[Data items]
+ + + + +
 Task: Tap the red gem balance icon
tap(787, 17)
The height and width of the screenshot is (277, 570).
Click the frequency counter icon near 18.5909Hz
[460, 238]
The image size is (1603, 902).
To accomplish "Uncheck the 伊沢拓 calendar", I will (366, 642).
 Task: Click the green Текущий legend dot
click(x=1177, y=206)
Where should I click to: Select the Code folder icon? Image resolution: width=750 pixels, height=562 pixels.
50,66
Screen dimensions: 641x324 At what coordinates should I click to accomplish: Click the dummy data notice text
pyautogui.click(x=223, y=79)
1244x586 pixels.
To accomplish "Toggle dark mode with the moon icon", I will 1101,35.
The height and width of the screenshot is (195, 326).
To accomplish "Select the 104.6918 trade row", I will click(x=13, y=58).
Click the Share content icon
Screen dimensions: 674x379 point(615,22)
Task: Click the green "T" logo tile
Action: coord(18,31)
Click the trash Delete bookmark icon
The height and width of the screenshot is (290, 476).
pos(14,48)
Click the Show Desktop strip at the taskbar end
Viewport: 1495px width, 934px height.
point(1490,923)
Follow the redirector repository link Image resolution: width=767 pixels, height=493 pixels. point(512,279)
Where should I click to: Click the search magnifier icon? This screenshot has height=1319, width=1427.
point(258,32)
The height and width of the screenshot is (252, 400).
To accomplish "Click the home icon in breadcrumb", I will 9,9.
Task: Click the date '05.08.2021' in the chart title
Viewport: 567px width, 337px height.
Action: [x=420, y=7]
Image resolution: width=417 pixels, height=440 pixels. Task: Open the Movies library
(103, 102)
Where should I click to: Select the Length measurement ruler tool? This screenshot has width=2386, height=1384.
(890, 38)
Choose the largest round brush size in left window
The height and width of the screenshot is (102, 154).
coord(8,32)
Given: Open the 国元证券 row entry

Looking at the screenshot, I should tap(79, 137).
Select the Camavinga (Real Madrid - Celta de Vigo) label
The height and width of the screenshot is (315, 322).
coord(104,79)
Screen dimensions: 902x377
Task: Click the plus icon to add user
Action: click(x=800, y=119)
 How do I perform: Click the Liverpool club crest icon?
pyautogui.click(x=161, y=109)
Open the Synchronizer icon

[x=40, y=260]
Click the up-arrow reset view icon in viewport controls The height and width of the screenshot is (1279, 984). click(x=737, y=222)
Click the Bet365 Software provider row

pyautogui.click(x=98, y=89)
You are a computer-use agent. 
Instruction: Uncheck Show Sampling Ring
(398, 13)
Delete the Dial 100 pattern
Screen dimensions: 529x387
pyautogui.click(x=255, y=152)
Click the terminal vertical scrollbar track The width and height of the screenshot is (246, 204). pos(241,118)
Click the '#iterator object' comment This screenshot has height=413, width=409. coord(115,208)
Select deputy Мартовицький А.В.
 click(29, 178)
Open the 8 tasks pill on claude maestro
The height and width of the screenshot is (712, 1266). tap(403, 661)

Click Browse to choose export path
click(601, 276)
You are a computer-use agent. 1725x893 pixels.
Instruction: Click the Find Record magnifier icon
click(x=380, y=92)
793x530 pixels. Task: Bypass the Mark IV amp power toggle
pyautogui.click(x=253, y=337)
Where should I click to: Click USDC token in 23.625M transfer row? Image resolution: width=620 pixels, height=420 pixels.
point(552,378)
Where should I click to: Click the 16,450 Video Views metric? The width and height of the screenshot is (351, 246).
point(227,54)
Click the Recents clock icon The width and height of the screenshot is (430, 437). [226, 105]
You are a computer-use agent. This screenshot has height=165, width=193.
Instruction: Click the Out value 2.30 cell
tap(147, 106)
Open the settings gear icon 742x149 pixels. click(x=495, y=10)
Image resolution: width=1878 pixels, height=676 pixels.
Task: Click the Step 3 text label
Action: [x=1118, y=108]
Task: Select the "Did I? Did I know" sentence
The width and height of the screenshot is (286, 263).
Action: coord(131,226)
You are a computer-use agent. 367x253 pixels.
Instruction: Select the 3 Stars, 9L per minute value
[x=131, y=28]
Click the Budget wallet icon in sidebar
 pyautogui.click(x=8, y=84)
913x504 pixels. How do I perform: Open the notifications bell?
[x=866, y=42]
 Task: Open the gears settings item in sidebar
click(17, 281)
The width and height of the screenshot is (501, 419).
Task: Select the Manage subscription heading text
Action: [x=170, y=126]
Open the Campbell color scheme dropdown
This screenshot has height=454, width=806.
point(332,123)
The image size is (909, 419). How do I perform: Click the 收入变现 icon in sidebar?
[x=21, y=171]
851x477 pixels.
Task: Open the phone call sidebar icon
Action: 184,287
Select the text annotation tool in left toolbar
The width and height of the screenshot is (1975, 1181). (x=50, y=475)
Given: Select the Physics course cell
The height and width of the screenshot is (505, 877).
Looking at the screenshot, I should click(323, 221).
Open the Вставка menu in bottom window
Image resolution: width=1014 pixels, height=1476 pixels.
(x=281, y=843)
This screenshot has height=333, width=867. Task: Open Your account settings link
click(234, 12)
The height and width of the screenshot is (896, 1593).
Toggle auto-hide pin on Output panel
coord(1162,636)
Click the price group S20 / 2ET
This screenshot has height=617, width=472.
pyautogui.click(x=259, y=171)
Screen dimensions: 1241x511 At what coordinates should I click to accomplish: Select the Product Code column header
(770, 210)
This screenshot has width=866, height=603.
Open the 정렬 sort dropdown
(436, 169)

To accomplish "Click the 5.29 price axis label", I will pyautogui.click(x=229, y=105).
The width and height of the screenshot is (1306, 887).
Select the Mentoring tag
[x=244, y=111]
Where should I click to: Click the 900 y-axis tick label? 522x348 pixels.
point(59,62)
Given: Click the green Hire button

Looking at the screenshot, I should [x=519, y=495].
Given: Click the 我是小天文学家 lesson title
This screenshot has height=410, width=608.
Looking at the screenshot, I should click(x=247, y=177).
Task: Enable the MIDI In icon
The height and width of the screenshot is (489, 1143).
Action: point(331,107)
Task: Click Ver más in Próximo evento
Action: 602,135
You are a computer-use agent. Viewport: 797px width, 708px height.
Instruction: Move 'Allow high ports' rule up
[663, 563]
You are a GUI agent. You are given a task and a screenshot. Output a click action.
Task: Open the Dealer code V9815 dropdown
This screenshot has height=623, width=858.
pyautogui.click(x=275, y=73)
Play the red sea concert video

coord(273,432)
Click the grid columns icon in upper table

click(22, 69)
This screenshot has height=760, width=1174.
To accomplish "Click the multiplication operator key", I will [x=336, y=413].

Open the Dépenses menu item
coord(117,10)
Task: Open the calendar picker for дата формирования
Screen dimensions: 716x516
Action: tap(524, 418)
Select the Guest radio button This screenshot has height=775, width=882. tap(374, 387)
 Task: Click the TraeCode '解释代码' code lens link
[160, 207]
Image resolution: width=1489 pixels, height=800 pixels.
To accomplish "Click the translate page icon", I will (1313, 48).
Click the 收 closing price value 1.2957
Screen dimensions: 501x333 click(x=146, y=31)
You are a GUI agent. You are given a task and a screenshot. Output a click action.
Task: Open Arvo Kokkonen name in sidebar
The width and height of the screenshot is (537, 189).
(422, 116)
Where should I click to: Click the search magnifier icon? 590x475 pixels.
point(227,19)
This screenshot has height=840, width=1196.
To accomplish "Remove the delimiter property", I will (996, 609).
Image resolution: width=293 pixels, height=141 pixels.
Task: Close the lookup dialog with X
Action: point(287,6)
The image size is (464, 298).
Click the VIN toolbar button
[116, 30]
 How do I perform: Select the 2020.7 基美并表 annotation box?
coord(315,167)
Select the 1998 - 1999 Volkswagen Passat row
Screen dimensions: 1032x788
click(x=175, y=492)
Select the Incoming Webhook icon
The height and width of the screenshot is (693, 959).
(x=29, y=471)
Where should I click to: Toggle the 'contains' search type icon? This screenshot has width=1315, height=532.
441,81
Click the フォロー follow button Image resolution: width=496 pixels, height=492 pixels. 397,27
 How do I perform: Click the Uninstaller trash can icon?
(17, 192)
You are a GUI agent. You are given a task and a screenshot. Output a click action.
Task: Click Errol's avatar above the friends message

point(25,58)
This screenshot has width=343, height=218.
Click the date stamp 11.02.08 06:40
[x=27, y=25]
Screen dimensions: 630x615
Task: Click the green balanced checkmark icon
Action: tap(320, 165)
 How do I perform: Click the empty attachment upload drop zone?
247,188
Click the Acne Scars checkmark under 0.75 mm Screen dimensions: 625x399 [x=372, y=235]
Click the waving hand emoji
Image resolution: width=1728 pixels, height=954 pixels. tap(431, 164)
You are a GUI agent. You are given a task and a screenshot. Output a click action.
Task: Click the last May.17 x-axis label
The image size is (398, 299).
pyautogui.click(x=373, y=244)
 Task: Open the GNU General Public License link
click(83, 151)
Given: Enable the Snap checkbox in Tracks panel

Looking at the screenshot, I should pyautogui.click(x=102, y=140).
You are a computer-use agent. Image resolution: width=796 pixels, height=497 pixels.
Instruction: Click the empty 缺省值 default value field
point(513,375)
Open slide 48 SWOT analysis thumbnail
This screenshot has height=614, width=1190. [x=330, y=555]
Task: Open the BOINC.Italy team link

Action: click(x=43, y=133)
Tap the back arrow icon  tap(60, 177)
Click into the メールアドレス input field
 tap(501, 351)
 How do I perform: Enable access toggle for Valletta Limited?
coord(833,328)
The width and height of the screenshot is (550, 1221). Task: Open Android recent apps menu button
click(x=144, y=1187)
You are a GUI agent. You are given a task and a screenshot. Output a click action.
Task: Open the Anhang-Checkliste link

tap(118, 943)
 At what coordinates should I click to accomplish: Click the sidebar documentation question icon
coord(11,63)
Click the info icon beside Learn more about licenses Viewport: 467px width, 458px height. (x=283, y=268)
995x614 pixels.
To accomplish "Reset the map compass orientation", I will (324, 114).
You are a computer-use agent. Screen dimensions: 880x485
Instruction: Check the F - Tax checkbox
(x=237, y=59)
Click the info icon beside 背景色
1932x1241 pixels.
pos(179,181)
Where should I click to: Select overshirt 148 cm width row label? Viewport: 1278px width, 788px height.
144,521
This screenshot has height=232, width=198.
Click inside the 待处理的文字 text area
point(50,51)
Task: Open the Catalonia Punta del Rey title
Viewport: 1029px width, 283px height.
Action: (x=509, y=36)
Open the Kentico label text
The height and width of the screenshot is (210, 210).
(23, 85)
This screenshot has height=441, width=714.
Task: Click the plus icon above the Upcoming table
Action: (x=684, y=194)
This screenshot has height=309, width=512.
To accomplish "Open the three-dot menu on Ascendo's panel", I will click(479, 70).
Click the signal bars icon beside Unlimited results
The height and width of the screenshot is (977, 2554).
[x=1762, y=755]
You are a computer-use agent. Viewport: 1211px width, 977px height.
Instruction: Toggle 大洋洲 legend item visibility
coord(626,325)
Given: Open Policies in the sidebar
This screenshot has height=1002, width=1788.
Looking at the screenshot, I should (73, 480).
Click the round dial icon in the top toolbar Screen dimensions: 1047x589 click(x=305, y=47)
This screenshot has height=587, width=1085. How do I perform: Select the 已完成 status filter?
+ + + + +
[EXERCISE DIRECTIONS] Which lines in the data above contain the word "empty"? Pick out each of them and copy it in full.

[THE ANSWER]
 How do I perform: Click the empty attachment upload drop zone?
Instruction: Click the empty 缺省值 default value field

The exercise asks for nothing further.